START TEXT PASSAGE

Ever since elementary school, we have learned how to perform mathematical functions, from simple addition and subtraction to more complex multiplication and division. Included in our early math studies was how to determine the values of the mean, median, mode, etc. For years, we were asked to calculate these values at all levels of academia; from a simple sixth grade homework assignments, to determining the mean fluorescence level of viral entry in an undergraduate thesis. As a result, we have taken for granted the power that is contained from the values we use in these calculations: the power of continuous variables.
Before this class, I was one of those people who didn’t appreciate the power of continuous variables in science. However, by simply flipping through Harvey Motulsky’s Intuitive Biostatistics, it is clear that I was missing out. A quick glance at the table of contents shows that nine chapters are included under the continuous variables subsection in the book. Since the book has 49 chapters, that means that the study of continuous variables makes up 18% of the textbook. Upon looking more closely at these chapters, you see that continuous variables make quite a contribution to the study of statistics. These variables are used to make scatter plots, determine confidence intervals, make a Gaussian distribution, and so forth. The use of continuous variables opens the door for a huge range of different possible statistical tests and possible analyses.
What impresses me the most about continuous variables is not the vast number of analyses that can result, but rather the ability of these variables to connect the scientific community. As described in the lecture, a continuous variable is a scalar physical property, such as mass, concentration, etc. Within each of the different measurements, a standard unit of measurement has been established which is used by scientists all over the world. This allows for scientists around the world to compare data easily and without any blocks in data analysis or losing anything in translation. As a result, a scientist in the United States can have a collaborator in Russia and be able to share data back and forth without giving a second thought to possible data conversion. This ability is achieved by the power of continuous variables.

END TEXT PASSAGE
START LISTED ENTRIES

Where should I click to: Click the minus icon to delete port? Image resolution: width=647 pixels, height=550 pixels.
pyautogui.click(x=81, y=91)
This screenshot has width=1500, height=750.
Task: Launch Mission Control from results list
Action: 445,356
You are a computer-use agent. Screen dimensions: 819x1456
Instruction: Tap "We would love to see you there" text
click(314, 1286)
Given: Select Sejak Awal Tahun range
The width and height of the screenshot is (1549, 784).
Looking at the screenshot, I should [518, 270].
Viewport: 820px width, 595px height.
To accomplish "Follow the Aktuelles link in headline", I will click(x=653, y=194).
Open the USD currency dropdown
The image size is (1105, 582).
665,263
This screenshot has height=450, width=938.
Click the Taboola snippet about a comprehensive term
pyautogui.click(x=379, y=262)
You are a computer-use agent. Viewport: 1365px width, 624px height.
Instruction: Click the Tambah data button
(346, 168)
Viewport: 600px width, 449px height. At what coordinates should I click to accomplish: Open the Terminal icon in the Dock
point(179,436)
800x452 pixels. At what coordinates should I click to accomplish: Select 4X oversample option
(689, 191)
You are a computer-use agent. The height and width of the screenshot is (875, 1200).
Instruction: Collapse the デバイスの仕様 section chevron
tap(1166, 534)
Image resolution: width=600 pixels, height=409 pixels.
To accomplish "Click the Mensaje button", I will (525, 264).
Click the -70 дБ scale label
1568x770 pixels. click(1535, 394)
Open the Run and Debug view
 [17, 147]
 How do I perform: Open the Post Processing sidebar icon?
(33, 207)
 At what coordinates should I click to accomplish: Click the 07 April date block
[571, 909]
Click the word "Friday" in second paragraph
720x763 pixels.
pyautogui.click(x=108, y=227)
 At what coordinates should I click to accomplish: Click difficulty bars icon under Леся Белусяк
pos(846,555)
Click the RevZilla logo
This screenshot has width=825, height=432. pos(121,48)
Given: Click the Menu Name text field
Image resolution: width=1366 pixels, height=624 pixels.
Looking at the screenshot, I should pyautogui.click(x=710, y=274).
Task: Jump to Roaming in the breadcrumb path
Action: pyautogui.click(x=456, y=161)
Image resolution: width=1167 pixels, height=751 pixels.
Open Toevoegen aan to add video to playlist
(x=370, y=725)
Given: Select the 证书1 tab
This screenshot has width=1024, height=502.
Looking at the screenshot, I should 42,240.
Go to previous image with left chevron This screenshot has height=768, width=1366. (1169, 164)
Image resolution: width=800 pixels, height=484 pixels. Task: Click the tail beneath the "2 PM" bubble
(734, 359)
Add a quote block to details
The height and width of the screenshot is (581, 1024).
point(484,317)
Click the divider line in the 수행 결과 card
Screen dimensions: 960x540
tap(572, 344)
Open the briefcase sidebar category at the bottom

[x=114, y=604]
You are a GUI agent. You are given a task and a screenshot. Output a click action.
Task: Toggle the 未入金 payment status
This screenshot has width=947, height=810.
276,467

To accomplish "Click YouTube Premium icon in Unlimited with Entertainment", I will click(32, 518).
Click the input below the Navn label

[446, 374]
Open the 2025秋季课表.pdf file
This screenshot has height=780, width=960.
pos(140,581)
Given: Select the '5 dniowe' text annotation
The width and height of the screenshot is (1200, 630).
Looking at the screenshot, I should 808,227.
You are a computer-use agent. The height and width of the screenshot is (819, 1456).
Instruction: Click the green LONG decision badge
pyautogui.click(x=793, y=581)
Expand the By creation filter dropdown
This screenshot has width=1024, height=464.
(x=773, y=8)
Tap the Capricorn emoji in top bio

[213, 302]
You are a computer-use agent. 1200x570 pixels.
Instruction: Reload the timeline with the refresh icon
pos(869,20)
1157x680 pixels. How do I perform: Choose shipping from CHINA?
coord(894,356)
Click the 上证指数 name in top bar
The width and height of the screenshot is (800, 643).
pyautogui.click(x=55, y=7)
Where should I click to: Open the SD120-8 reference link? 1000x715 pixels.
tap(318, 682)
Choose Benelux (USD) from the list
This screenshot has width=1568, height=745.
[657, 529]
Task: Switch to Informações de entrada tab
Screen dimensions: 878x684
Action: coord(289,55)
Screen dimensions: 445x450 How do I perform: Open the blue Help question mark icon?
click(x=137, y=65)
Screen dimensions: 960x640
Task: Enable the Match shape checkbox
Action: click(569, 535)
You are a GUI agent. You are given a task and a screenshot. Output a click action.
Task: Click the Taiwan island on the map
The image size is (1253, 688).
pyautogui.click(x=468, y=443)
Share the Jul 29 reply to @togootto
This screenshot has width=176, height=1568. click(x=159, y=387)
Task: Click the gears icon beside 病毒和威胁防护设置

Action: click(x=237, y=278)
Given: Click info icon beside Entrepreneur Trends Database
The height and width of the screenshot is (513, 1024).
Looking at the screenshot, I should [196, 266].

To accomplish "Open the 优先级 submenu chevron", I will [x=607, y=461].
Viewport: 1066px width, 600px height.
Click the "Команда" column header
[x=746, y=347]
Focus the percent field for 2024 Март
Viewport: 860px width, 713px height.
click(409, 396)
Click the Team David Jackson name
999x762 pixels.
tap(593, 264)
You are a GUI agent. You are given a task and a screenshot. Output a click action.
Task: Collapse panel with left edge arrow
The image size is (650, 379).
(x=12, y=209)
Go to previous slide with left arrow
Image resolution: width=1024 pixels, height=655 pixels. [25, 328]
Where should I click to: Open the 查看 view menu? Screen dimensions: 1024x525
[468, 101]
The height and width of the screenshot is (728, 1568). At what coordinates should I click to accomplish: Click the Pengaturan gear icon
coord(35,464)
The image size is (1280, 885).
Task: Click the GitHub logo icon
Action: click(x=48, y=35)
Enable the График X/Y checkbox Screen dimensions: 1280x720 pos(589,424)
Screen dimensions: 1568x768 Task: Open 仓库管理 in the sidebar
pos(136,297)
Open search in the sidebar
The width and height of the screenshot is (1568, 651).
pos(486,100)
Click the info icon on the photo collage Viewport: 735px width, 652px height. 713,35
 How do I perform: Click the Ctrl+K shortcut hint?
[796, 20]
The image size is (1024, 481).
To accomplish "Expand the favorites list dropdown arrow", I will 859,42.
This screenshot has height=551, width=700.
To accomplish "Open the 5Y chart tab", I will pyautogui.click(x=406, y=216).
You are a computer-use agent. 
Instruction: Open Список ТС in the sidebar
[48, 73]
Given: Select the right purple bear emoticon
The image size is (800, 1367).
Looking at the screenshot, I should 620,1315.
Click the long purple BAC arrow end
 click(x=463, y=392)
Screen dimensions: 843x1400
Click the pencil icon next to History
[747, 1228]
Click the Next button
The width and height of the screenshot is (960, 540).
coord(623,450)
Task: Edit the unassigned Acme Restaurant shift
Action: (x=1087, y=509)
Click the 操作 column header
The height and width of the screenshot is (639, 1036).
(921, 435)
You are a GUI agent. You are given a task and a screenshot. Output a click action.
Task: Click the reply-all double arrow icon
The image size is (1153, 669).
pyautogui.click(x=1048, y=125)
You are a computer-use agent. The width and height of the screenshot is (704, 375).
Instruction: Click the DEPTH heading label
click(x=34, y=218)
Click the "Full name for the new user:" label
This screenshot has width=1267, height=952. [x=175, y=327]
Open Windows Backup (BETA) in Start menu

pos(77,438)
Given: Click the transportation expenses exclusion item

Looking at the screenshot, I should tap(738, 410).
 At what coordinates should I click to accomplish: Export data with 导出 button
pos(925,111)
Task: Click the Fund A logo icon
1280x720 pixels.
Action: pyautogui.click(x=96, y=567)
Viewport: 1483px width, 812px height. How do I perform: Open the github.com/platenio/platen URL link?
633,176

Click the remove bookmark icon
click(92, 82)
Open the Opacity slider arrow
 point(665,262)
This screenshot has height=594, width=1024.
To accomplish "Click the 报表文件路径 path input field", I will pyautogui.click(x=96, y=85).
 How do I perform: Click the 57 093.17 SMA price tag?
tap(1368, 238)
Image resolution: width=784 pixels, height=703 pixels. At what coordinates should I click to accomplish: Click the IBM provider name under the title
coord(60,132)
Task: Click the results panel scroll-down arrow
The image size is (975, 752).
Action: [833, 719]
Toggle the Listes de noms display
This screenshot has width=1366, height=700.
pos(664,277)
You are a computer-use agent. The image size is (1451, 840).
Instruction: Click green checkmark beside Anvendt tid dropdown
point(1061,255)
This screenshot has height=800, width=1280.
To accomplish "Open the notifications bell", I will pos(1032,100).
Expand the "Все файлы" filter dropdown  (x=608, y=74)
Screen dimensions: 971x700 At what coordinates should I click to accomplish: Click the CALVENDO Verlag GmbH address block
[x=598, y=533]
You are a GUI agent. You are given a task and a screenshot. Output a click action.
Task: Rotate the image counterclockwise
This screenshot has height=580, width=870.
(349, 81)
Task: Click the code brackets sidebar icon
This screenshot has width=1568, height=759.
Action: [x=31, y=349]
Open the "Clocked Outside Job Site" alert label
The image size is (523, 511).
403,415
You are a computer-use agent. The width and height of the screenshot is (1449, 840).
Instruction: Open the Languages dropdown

END LISTED ENTRIES

EXERCISE DESCRIPTION:
For each statement, answer yes or no according to the text on continuous variables, and quote the words from the text that decide it. 1. The textbook has 49 chapters. 2. What the writer finds most impressive is the vast number of analyses that continuous variables make possible. 3. Continuous variables make up 25% of the textbook. The records can be ignored for this work.

RESULT FOR THIS EXERCISE:
1. Yes: "Since the book has 49 chapters"
2. No: "What impresses me the most about continuous variables is not the vast number of analyses that can result, but rather the ability of these variables to connect the scientific community."
3. No: "the study of continuous variables makes up 18% of the textbook"